Sometimes, replacements are on hand, but they may not fit due to likes and dislikes. My late friend Kiran Ashar, who started batting and kept wickets for Mumbai in the 1970s, told me how he was involved in the Vijay Manjrekar-led Bandodkar XI team (mostly players from Associated Cement Companies) for 1968–69. Bunny) were part of. Moin-ud-Daulah Gold Cup which was then a first-class tournament in Hyderabad. The team’s regular wicketkeeper KS Inderjitsinhji was unavailable for the semi-finals and was in no mood to include the young and promising Ashar, despite protests from senior players like Manjrekar, Dilip Sardesai and Bapu Nadkarni. He had flown in from Mumbai to former Test wicketkeeper Naren Tamhane to keep wickets for the rest of the tournament. Ashar had tears in his eyes as Manjrekar said that he did not like the way he played in the team meeting. The next time Ashar played the Moin-ud-Daulah Gold Cup (1971–72), he was representing the ACC and scored a century in the semi-final against the Hyderabad Cricket Association, while sharing 183 runs for the opening wicket with Sunil Gavaskar. Make it , Manjrekar saw this and was one of the first to congratulate Ashar.

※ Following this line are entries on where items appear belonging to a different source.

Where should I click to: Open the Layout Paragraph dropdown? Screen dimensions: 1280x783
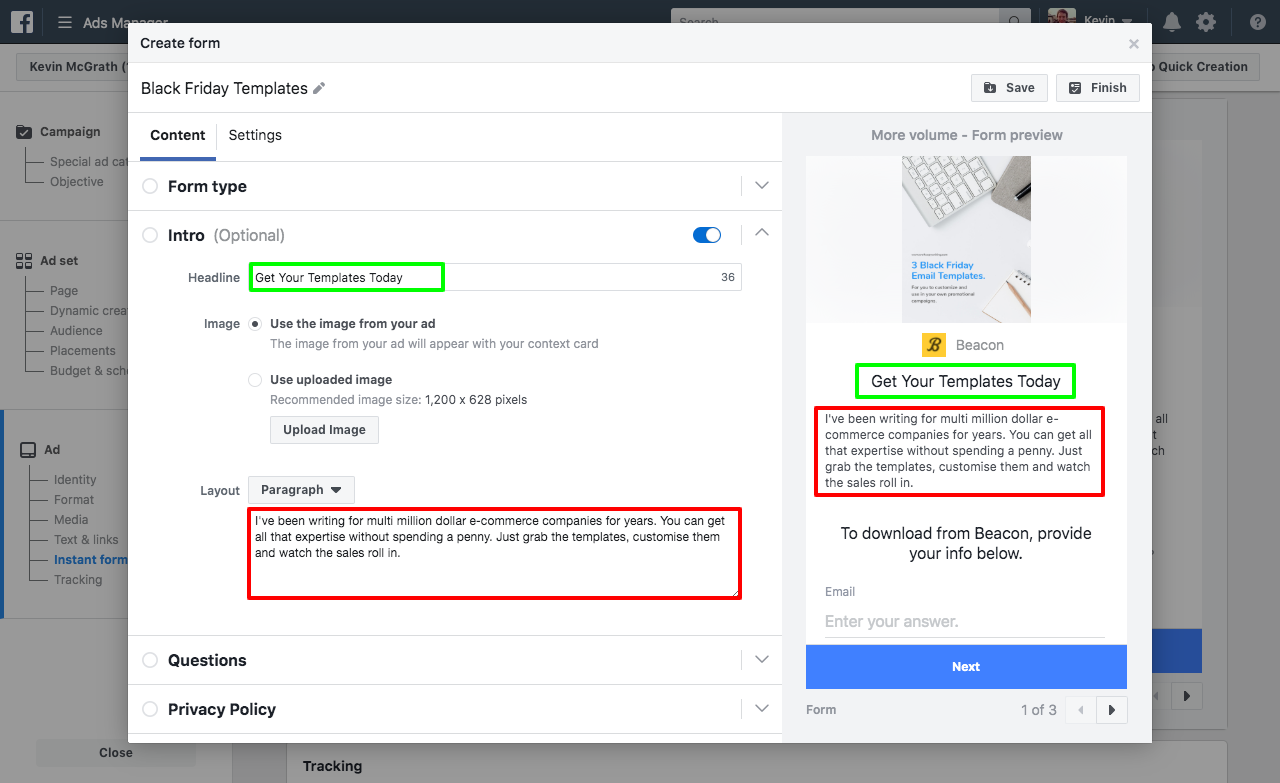click(301, 489)
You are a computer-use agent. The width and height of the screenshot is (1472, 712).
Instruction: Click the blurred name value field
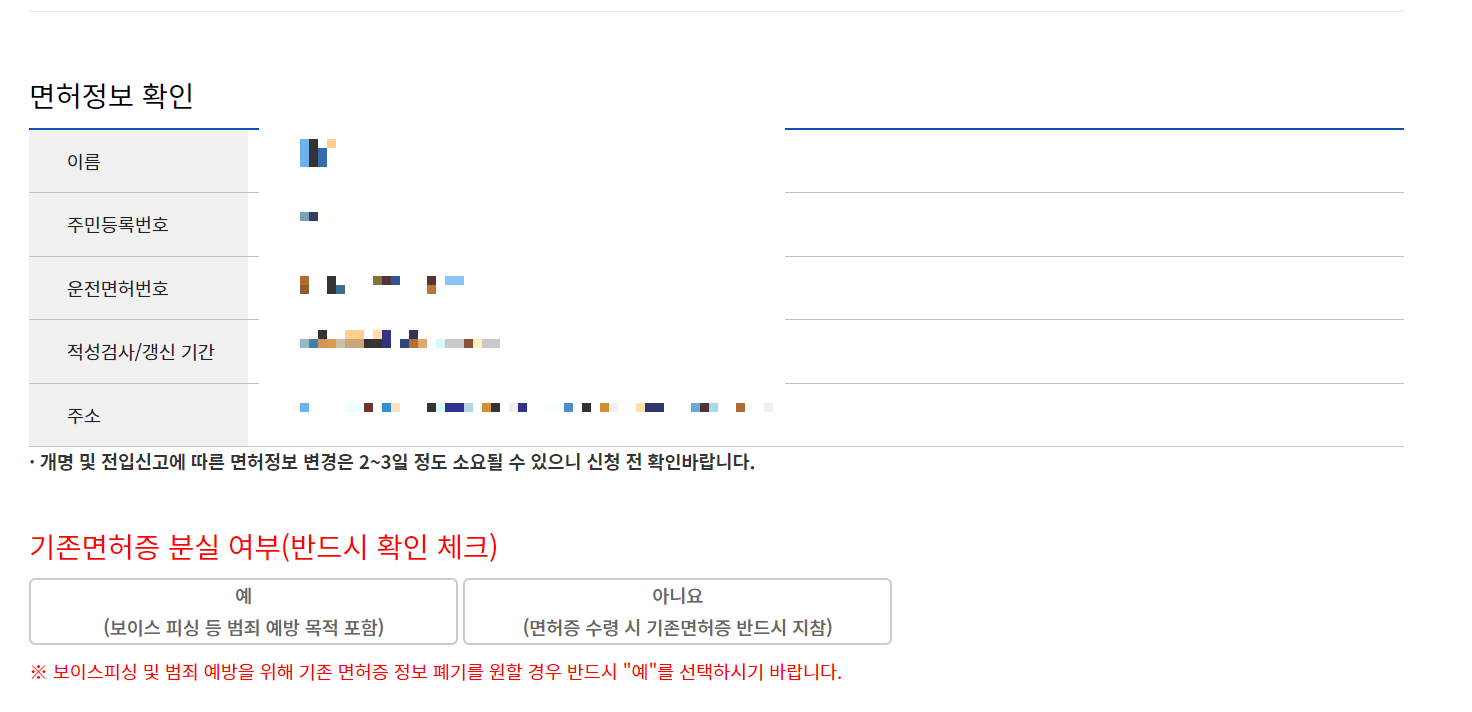coord(315,155)
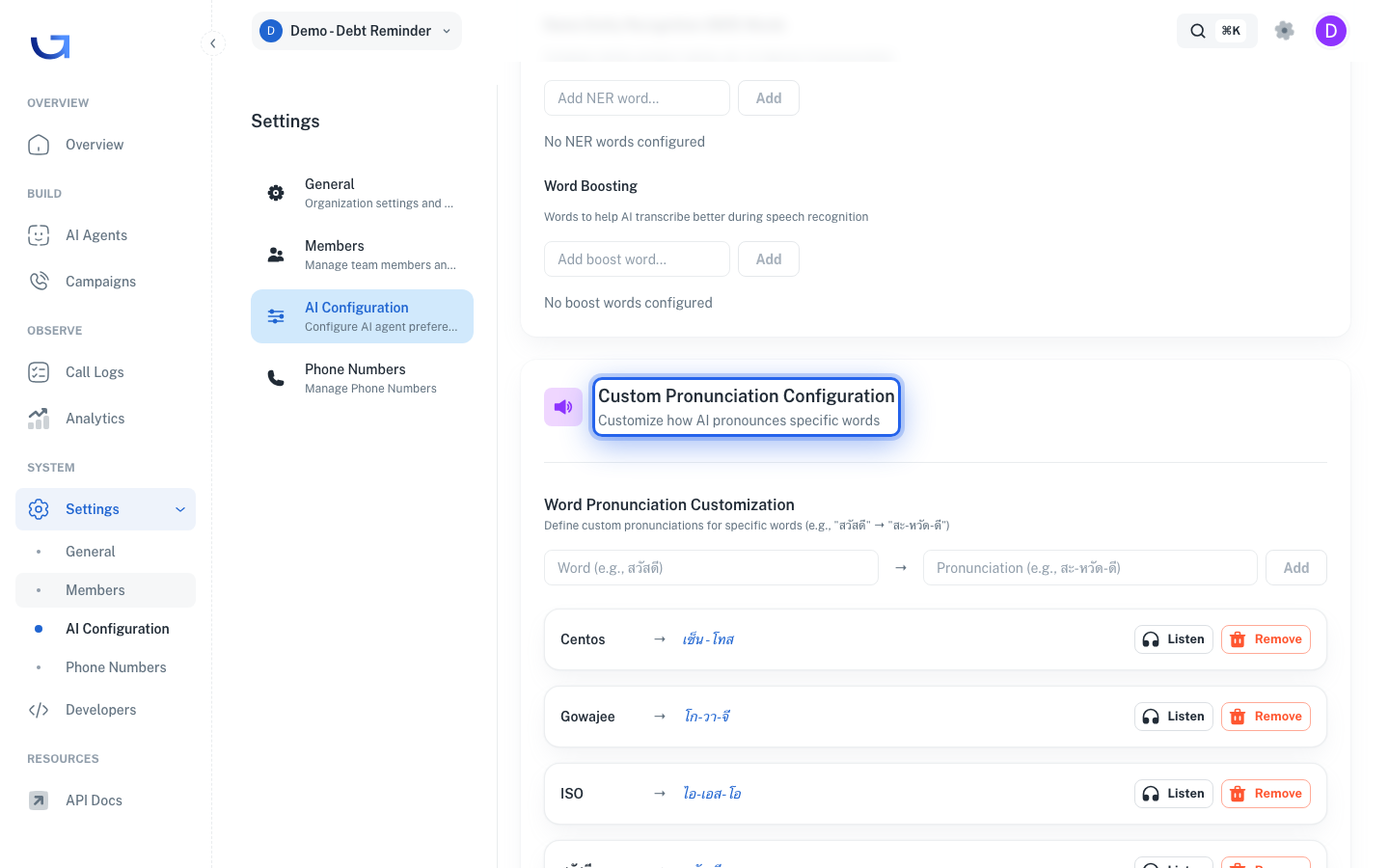1389x868 pixels.
Task: Open theme settings gear icon in header
Action: 1284,31
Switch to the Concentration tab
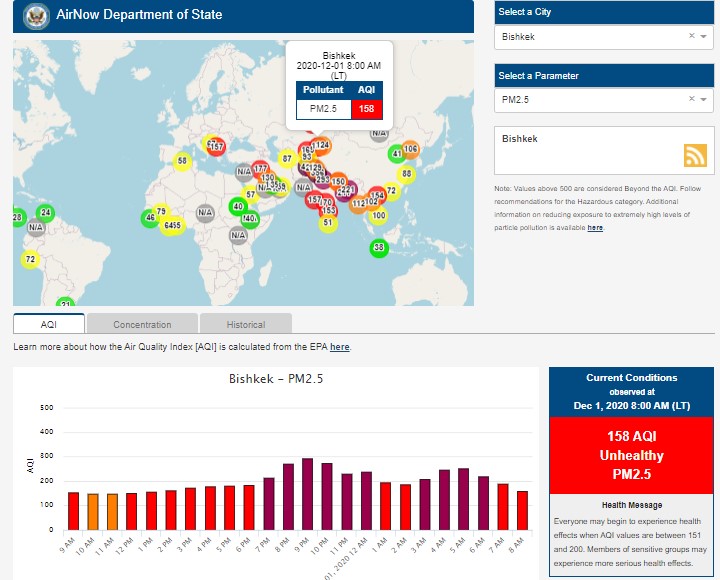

Coming to the congratulations, Sharma deserves a lot for his weekend work. It’s one thing when Providence offers opportunities. It’s totally different to take a chance and shine in less time.
Mid-Day’s Group Sports Editor Clayton Murzello is a purist with an open stance.
He tweeted @ClaytonMurzello Send your feedback to firstname.lastname@example.org
The views expressed in this column are those of the individual and do not represent the views of the paper.